RECORDED DATA:
--- START ---
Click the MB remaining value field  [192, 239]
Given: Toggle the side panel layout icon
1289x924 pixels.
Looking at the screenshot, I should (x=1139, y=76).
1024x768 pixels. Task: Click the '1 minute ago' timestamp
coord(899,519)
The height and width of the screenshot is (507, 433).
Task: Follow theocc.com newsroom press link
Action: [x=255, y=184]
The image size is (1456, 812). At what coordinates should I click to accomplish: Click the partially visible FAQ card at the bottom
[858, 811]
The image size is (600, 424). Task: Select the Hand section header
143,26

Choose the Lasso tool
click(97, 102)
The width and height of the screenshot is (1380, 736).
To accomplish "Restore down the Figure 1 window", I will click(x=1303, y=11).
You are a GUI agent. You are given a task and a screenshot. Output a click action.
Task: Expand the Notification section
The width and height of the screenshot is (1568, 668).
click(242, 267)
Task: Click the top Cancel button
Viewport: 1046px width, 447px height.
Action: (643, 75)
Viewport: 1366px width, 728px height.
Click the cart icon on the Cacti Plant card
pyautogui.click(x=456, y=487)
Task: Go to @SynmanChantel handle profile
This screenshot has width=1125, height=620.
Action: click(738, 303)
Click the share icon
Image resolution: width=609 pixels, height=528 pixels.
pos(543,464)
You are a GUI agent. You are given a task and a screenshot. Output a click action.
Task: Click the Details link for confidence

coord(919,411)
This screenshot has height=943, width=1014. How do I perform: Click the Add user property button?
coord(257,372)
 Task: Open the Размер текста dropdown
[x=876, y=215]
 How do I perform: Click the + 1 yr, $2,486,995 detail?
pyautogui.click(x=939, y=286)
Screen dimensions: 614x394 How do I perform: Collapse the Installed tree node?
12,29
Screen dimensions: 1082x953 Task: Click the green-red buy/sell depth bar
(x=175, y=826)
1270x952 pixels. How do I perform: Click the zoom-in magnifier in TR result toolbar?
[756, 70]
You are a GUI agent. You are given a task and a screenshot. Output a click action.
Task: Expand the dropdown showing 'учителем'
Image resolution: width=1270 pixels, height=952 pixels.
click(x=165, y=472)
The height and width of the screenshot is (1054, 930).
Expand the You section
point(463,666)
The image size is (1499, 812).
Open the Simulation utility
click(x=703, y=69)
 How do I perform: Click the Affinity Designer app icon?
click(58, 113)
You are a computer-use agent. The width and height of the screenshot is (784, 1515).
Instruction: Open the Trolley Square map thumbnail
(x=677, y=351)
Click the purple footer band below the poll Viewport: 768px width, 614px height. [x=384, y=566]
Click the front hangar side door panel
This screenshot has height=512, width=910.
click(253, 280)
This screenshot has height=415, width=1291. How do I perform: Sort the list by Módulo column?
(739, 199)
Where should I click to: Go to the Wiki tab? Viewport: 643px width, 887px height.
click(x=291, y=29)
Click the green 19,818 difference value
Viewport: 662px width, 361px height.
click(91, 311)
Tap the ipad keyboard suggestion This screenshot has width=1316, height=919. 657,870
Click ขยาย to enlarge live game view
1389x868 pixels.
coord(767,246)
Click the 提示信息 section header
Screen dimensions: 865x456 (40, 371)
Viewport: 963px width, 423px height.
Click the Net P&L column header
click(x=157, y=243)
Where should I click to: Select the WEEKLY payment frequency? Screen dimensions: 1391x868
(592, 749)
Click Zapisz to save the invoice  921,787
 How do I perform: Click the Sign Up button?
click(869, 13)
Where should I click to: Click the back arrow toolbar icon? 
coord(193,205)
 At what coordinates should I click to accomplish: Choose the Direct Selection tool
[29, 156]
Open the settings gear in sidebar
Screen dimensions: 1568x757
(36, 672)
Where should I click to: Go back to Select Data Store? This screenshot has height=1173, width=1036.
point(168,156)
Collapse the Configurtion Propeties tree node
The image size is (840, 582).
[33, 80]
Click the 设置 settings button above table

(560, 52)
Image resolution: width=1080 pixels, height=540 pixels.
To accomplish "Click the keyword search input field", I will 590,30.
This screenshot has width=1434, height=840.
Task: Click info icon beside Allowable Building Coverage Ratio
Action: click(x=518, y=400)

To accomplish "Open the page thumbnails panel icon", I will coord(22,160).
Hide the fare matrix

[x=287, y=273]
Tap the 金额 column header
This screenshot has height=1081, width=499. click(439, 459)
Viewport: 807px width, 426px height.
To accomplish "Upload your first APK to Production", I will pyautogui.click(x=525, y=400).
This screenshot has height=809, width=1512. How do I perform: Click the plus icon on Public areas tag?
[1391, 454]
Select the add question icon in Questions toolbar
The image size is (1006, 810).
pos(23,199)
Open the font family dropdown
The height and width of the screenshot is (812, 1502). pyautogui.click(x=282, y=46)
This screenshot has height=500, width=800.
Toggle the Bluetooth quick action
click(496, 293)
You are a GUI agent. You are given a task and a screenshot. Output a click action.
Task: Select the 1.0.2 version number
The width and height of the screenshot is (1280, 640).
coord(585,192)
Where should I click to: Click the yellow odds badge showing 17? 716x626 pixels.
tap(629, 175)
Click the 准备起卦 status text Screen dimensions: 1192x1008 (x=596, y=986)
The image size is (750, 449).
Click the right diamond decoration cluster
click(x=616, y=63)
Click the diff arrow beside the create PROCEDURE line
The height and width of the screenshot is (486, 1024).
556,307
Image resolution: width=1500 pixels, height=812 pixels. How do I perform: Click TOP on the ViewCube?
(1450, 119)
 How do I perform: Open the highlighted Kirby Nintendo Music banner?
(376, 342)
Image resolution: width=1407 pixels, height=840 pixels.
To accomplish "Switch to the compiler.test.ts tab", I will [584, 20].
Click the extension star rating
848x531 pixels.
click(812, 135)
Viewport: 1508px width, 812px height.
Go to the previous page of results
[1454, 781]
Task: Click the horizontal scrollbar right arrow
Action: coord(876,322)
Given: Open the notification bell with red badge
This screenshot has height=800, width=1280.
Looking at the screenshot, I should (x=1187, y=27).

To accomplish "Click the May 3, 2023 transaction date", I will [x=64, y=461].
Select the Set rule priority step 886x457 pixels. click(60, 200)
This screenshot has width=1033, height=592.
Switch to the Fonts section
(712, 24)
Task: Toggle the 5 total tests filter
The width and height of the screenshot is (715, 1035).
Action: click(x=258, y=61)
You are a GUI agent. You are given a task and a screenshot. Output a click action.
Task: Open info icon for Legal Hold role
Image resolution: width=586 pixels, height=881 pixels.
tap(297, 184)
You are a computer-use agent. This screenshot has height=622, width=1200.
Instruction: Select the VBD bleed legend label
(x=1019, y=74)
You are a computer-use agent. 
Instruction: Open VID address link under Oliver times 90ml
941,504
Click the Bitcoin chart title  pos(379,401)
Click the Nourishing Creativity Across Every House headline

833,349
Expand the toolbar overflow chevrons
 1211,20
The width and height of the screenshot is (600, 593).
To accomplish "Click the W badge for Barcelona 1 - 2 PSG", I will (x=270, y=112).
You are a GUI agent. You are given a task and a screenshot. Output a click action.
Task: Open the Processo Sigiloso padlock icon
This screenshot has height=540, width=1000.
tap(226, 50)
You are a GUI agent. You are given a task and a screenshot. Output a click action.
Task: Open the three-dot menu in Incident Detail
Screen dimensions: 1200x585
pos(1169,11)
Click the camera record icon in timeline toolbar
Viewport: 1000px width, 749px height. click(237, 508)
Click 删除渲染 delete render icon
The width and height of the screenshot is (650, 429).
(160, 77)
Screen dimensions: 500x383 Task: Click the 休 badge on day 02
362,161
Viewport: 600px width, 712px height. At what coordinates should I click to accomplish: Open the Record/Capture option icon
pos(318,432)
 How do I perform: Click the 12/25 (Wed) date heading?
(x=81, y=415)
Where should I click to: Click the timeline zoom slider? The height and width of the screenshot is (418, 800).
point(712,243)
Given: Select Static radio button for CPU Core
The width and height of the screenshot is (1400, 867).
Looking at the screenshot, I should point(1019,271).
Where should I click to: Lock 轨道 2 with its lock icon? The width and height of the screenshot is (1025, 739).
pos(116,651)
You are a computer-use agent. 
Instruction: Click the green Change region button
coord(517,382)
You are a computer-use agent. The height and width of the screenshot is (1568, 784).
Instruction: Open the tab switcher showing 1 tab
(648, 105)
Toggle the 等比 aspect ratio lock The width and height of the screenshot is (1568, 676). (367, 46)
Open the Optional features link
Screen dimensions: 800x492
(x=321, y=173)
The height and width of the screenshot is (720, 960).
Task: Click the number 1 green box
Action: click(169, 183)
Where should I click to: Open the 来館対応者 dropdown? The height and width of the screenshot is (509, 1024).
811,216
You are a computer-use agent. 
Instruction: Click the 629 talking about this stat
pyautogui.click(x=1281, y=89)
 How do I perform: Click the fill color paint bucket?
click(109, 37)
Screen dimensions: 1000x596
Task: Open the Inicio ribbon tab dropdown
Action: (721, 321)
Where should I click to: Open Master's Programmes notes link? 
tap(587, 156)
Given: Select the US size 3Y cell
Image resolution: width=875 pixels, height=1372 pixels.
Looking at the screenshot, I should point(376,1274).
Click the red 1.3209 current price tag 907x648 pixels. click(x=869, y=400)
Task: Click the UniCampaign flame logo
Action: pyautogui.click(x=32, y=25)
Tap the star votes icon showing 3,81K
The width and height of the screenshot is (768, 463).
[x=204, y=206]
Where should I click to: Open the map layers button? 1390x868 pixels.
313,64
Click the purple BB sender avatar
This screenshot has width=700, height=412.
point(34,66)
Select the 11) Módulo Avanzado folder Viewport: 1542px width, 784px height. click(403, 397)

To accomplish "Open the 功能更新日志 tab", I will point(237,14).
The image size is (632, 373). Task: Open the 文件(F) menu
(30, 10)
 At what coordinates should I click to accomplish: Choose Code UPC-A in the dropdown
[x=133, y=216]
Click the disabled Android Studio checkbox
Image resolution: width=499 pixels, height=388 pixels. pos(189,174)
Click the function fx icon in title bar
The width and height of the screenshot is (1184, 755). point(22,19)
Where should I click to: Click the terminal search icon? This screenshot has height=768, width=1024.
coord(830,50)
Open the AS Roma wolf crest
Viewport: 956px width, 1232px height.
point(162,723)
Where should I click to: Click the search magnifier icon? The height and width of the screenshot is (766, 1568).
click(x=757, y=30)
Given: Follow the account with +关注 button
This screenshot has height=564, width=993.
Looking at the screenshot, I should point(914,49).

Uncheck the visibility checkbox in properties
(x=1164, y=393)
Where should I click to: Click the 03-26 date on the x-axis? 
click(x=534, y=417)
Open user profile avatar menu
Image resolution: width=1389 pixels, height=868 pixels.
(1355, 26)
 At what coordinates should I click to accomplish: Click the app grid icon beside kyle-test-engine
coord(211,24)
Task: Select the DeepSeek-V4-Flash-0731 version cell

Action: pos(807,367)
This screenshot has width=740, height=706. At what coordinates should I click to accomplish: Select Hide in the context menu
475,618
--- END ---
Rewrite the material between the lines holding "Image resolution: width=1080" and "Action: click(x=518, y=400)", inclusive, with "keyword search input field" replaced by "search box" and all else unchanged.

Image resolution: width=1080 pixels, height=540 pixels.
To accomplish "Click the search box", I will 590,30.
This screenshot has width=1434, height=840.
Task: Click info icon beside Allowable Building Coverage Ratio
Action: click(x=518, y=400)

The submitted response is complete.